Аким вышел на ночную поляну над рекою. Там было уже пусто, люди ушли на ночлег, лишь вдалеке на другом берегу реки светились четыре огонька в избушках таинственной чужой деревни. Аким пошел по росе туда, боясь опоздать к ужину.

В курене, около деревянного моста жил древний старик; он сидел сейчас у маленького костра и грел себе на ужин кулеш на горящих щепках или суп с картошкой и луком — что- нибудь одно. Аким спросил у старика:

— Дедушка, а ты не видел — народ тут проходил на свою деревню, мужики и бабы, или нету их еще? Они там вон песни пели, ничего не делали.

Старый человек сидел, склонившись над пищей в котелке, он не поглядел на мальчика и не ответил ему: должно быть, ему надоело уже и примечать, что делается вокруг него, и говорить, и думать — пускай творится везде, что хочет, а его дело уже прожитое. В дневное время этот старик постоянно чинил мост, а ночью сторожил его, но мост все равно умирал, потому что дерево на мосту обветшало от старости лет, оно дышало, как пустое, под ногами Акима.

Где теперь, спустя целый человеческий век, тот дед у деревянного сельского моста? Может быть, живет и дышит еще где-нибудь: привык жить, а отвыкнуть забыл. А мост, наверное, давно снесен полой водой. Но что там есть теперь — через пятьдесят с лишним лет? Кто жив еще из людей, завивавших венки на высокой поляне во времена детства Акима, и что растет теперь на той земле — обычная трава или нет, и какие там стоят технические сооружения?..

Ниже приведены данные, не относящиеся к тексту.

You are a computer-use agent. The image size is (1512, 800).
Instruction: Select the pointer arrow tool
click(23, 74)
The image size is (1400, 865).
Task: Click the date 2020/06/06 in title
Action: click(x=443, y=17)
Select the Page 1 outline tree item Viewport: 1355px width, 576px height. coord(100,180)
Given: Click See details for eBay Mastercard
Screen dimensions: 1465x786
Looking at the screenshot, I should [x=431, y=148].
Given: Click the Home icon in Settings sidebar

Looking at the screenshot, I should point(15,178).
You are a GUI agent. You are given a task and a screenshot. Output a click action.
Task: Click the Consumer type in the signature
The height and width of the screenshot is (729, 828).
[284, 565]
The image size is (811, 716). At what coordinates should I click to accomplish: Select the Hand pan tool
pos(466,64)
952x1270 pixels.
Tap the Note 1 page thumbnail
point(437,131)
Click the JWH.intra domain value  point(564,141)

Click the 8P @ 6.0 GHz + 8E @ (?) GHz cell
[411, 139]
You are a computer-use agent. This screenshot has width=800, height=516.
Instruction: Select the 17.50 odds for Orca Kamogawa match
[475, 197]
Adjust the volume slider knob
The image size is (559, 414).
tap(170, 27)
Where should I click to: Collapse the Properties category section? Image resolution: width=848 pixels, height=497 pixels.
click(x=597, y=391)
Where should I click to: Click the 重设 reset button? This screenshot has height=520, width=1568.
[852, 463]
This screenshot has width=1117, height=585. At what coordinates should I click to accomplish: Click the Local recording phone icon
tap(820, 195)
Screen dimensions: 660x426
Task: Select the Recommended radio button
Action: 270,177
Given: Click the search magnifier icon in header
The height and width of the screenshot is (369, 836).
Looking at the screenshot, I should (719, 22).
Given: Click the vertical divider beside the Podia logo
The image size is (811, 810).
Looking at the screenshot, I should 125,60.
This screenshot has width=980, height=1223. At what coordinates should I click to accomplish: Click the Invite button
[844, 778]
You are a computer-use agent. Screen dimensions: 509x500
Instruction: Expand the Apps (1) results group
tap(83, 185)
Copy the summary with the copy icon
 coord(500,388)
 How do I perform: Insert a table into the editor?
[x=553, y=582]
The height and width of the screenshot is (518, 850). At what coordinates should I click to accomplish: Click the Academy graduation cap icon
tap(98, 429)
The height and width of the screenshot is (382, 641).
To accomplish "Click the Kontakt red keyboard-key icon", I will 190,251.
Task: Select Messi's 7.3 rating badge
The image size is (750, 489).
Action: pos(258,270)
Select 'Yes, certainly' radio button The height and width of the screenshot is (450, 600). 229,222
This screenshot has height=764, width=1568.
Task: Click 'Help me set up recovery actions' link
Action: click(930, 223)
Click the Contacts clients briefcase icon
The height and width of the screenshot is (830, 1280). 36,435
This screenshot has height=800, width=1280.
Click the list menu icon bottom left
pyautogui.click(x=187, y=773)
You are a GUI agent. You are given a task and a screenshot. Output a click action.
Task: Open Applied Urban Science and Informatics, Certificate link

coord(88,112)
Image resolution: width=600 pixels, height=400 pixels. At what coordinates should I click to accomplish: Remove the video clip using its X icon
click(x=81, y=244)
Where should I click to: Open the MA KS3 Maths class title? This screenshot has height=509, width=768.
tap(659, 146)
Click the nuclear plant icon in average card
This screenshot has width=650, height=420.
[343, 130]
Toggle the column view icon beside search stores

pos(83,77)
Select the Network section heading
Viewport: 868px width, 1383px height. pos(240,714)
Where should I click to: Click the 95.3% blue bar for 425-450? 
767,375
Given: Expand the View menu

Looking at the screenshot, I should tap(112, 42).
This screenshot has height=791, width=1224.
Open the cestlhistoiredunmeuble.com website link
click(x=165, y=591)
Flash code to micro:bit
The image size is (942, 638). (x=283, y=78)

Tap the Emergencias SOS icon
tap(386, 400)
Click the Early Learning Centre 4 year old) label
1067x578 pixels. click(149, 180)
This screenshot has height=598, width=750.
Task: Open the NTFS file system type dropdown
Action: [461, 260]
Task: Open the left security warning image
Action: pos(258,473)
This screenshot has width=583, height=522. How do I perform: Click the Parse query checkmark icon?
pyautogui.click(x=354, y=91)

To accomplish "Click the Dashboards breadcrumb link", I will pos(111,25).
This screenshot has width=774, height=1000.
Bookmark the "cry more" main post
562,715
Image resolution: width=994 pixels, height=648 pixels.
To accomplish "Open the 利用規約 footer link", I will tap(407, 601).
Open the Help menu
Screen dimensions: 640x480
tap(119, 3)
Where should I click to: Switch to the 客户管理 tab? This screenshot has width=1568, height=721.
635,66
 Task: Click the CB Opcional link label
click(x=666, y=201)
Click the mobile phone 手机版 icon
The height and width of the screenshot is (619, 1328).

Аким перешел мост и, чтобы меньше бояться тьмы, побежал скорее через луг на свет в окне, горевший ему навстречу из чужой деревни.

Крайняя избушка, в которой горел свет, была небольшая и неважная на вид. Аким влез на завалинку и поглядел внутрь избы, что там делается. В горнице за столом, покрытым скатертью, сидела худая женщина и ела ужин из чашки. Аким подумал про женщину, что она старуха, — для него все люди тогда, кто немного-старше его или больше ростом, были стариками и старухами. Около женщины стояли прислоненными к столу два костыля. «Она, значит, хромолыдка! — решил Аким. — Сидит одна, венки завивать не ходит, ей не нужно». Он тихо постучал в стекло. Хромая женщина обратила свое лицо к окну, и Аким увидел незнакомые добрые глаза, спокойно глядевшие на него из глубины чужого сердца, словно издали. Женщина взялась за костыли и пошла, опираясь на них намученными руками, чтобы отворить дверь и встретить гостя.